(Stored dataset items)
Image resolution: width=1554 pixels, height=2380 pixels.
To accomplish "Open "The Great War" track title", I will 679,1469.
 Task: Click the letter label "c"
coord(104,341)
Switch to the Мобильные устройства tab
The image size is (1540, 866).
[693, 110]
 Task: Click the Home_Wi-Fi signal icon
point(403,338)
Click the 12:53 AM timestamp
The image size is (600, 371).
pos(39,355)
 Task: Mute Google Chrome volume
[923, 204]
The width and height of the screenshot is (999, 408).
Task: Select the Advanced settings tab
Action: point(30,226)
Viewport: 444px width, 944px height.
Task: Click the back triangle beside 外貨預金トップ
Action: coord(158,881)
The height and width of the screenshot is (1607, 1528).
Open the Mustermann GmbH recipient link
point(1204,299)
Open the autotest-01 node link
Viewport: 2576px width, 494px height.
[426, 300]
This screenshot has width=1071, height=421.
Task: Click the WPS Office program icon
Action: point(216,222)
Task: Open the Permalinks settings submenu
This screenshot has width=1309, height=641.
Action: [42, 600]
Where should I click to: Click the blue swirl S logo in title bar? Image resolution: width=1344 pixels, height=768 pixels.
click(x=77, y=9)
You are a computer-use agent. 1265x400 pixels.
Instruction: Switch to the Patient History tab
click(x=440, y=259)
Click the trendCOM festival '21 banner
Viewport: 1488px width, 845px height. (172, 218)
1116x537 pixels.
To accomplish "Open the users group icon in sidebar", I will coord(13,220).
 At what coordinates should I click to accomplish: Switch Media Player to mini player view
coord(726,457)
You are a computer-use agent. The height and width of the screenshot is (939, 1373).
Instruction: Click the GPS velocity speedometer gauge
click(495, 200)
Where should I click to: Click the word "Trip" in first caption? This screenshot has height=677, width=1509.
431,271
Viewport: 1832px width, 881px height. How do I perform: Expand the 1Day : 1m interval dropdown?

◆ Work instructions:
In full and unchanged, repeat the data above.

◆ Response:
Image resolution: width=1554 pixels, height=2380 pixels.
To accomplish "Open "The Great War" track title", I will 679,1469.
 Task: Click the letter label "c"
coord(104,341)
Switch to the Мобильные устройства tab
The image size is (1540, 866).
[693, 110]
 Task: Click the Home_Wi-Fi signal icon
point(403,338)
Click the 12:53 AM timestamp
The image size is (600, 371).
pos(39,355)
 Task: Mute Google Chrome volume
[923, 204]
The width and height of the screenshot is (999, 408).
Task: Select the Advanced settings tab
Action: point(30,226)
Viewport: 444px width, 944px height.
Task: Click the back triangle beside 外貨預金トップ
Action: coord(158,881)
The height and width of the screenshot is (1607, 1528).
Open the Mustermann GmbH recipient link
point(1204,299)
Open the autotest-01 node link
Viewport: 2576px width, 494px height.
[426, 300]
This screenshot has width=1071, height=421.
Task: Click the WPS Office program icon
Action: point(216,222)
Task: Open the Permalinks settings submenu
This screenshot has width=1309, height=641.
Action: [42, 600]
Where should I click to: Click the blue swirl S logo in title bar? Image resolution: width=1344 pixels, height=768 pixels.
click(x=77, y=9)
You are a computer-use agent. 1265x400 pixels.
Instruction: Switch to the Patient History tab
click(x=440, y=259)
Click the trendCOM festival '21 banner
Viewport: 1488px width, 845px height. (172, 218)
1116x537 pixels.
To accomplish "Open the users group icon in sidebar", I will coord(13,220).
 At what coordinates should I click to accomplish: Switch Media Player to mini player view
coord(726,457)
You are a computer-use agent. The height and width of the screenshot is (939, 1373).
Instruction: Click the GPS velocity speedometer gauge
click(495, 200)
Where should I click to: Click the word "Trip" in first caption? This screenshot has height=677, width=1509.
431,271
Viewport: 1832px width, 881px height. How do I perform: Expand the 1Day : 1m interval dropdown?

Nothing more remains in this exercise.